REVIEW: Velodrone — “Velodrone” (LP)
“Where are you going? There’s a strong wind blowing” warns a haunting lyric in the brutish “Black Cat,” one of my favorite songs off of the new eponymous album from Velodrone, the vocal conveying it carrying a lot of the sting the words can only suggest to us in black and white form. There’s a lot of lyrical lustiness to be enjoyed about the first Velodrone record, and particularly in tracks like this one, but as you’ll soon discover upon listening to its thirty-four minutes of play for yourself, poeticisms come in linguistic and sonic channels just the same in this LP.
In the case of songs like “Harvest Moon,” “Sleepwalking” and “Reality,” saying that the verses are generally subdued beneath a fearless backend pressure that seems to swell every other beat probably wouldn’t be putting enough emphases on the importance of the instrumental element here. Velodrone are very meticulous about the way they’ve put together the grooves in this album, and while that might not be the norm for their competitors in the mainstream spectrum of contemporary rock music, they’re not looking to be in the norm — that much is clear even at a distance when listening to this virgin record.
The way “Wysiwyg,” the retro-retro “Believe” and assaultive “Voyeur” were mixed is raw beyond what many bands would feel comfortable working with in 2020, but I do think that it was necessary to follow this kind of a recipe for the sort of sound that the group is trying to produce here at the end of the day. If there’s one thing that Velodrone are going out of their way to avoid in the big picture of this album, it’s comparisons to the other college radio spotlight-seeking indie acts whose major priorities tend to center on the commercial over the emotionally communicative, and this is made evident by their constant efficiency and utilization of every track as a specific, independent canvas atop which to paint us a story.
There’s so much sludge on the bassline in “Elated,” the post-punk “Together,” opening cut “Love Race” and “Voyeur” that I actually think you could break a cheap set of speakers if listening to these songs at a moderate to excessive volume, and for those who like heavy melodies of the grungier strain, this isn’t a problem at all — the polar opposite, actually. Velodrone aren’t showing any resistance towards noise and unkempt harmonies in this debut, and considering how long it’s been since that were the trend, their sound is bound to seem a little revolutionary at times.
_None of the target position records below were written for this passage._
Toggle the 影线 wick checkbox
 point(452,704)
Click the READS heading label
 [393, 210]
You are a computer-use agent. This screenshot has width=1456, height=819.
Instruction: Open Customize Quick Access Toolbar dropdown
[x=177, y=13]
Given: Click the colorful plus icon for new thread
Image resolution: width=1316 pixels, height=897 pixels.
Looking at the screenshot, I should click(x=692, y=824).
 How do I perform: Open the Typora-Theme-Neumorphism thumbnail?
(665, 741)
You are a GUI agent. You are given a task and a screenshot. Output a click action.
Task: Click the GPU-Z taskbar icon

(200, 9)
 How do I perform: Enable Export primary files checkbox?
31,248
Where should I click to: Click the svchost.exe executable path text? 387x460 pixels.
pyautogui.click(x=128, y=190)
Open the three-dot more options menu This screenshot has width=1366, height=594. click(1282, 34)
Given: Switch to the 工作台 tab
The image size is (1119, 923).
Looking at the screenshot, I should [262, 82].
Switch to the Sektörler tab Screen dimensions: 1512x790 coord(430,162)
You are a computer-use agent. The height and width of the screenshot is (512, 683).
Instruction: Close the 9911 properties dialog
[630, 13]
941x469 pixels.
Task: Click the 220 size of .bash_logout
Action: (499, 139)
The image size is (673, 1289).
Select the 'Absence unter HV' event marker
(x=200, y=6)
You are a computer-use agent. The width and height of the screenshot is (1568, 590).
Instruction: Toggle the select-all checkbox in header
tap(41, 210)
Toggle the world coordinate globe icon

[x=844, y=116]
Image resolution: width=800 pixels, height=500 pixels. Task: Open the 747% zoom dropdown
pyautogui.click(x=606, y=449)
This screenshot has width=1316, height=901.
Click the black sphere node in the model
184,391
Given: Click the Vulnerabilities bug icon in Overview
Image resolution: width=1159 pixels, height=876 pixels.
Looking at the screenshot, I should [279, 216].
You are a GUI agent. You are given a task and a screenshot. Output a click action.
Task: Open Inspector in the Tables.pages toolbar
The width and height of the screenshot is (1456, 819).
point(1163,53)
I’m looking forward to seeing and hearing what Velodrone are going to do with the fleeting momentum they’ve got behind their music at the moment thanks to the well-planned release of this debut album, and if I were them I would be working on a return to the studio for a sophomore LP on the soonest possible occasion. Striking while the iron is hot is half of this business, and they’re onto something I would deem fairly sizzling here.